This line of reasoning suggests that if you’re committed to following through with the PhD, it might be logical to pursue a MSc in physics first. But in your case, however committed you may be, that still may not be true. Those two extra years of “bridging subjects”—and tuition payments—are a deal-breaker.

***Caveat: If you can stretch that MSc in physics into a PhD with the same group (i.e., overlap the 4 years of MSc classes with the ~4 extra years for the PhD, for a total of ~6-7 years)—AND you’re committed to working in photovoltaics—go for it and don’t look back.

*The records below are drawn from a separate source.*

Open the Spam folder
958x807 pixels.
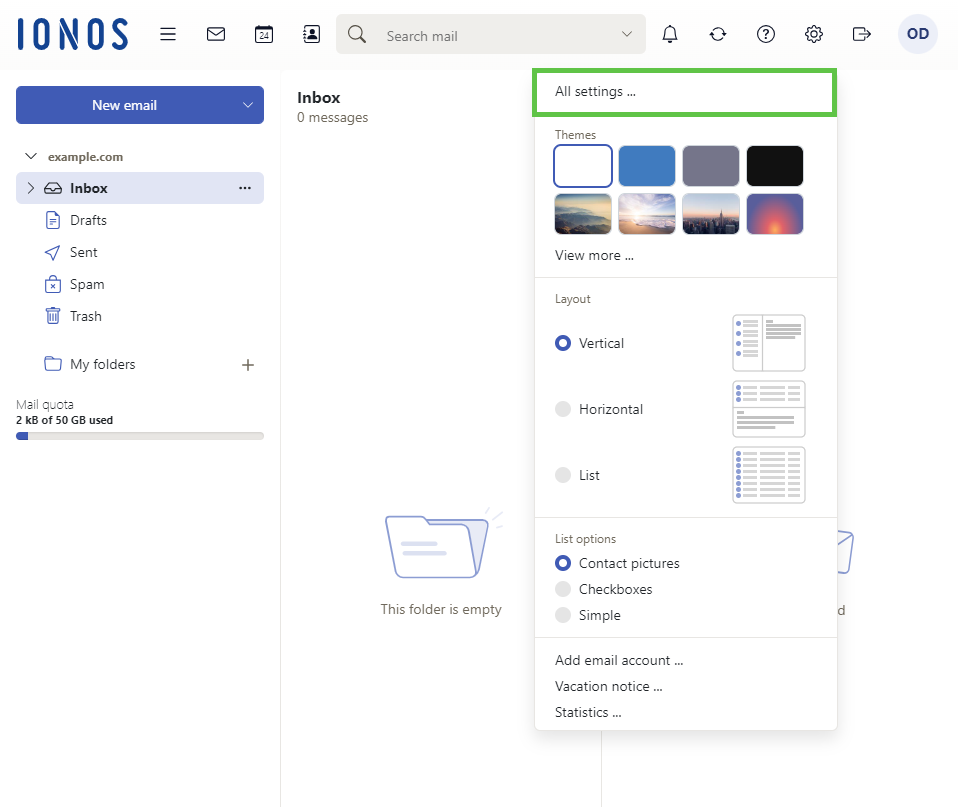click(x=85, y=284)
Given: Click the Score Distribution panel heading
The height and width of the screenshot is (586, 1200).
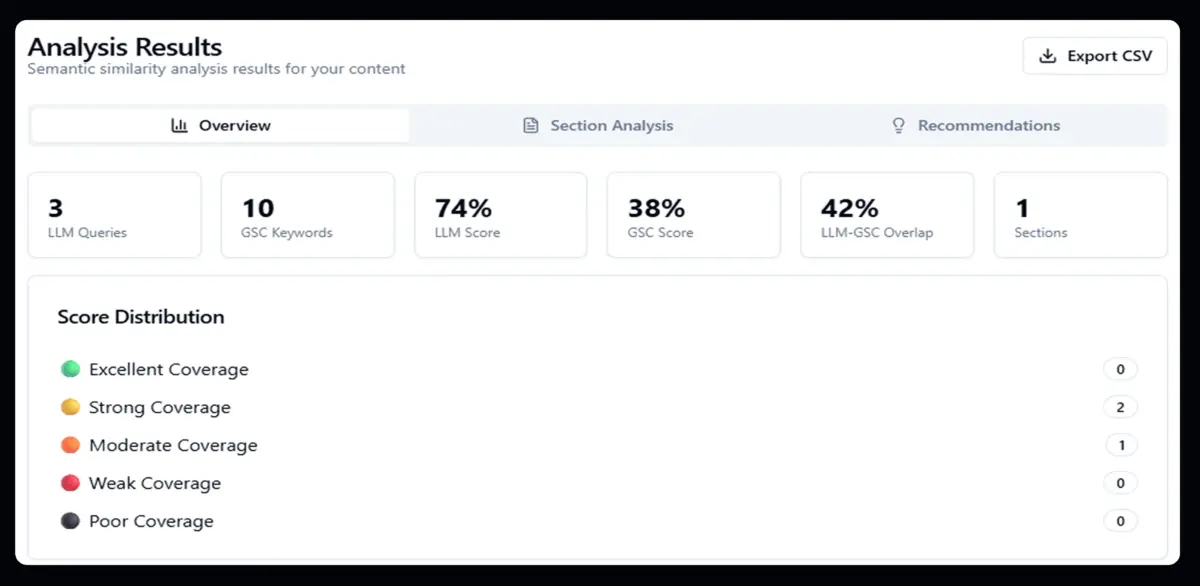Looking at the screenshot, I should [141, 317].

“Did I choose the right field?”

If you’re going to do research and work in photovoltaics eventually anyway, does it matter? The only difference this makes in a grad student’s life is where you turn in your forms and where you get your free food. And in practice, there’s very little difference between solid-state physics and EE semiconductor device physics. In either case, you can and will take classes in quantum physics, statistical mechanics, and solid-state, and as long as you find a research advisor working in photovoltaics or a related area, you’ll get the experience you need to be successful in the field. Research groups in solid-state devices are often highly interdisciplinary anyway: My group in the MIT EECS department has students and researchers from EE, physics, materials science, chemical engineering, chemistry, and mechanical engineering.

“Which area will best prepare me for a career in photovoltaics: Microelectronics or Power Electronics?”

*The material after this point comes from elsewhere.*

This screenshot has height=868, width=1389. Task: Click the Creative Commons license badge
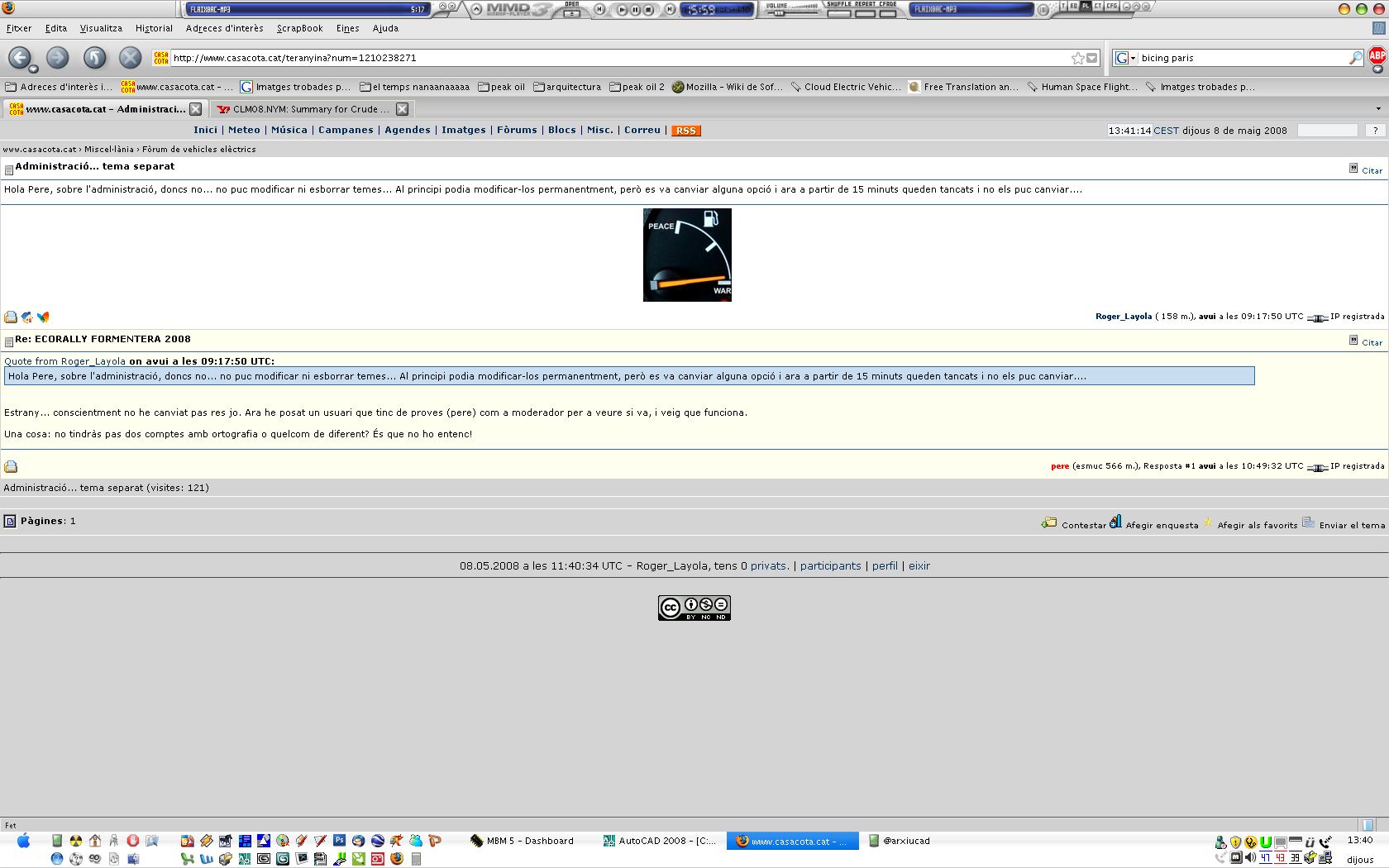[694, 608]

Microelectronics. Like photovoltaics, micro/nanoelectronics is deeply rooted in semiconductor device physics, and you’ll find that many processing technologies and techniques are shared between the two fields. That said, if you want to work on developing utility-scale photovoltaic systems, taking some power electronics classes would be very useful.

***Here are a couple other things to keep in mind as you decide your future:

1) I don’t believe that you need to work in industry after your MSc before you can start on your PhD.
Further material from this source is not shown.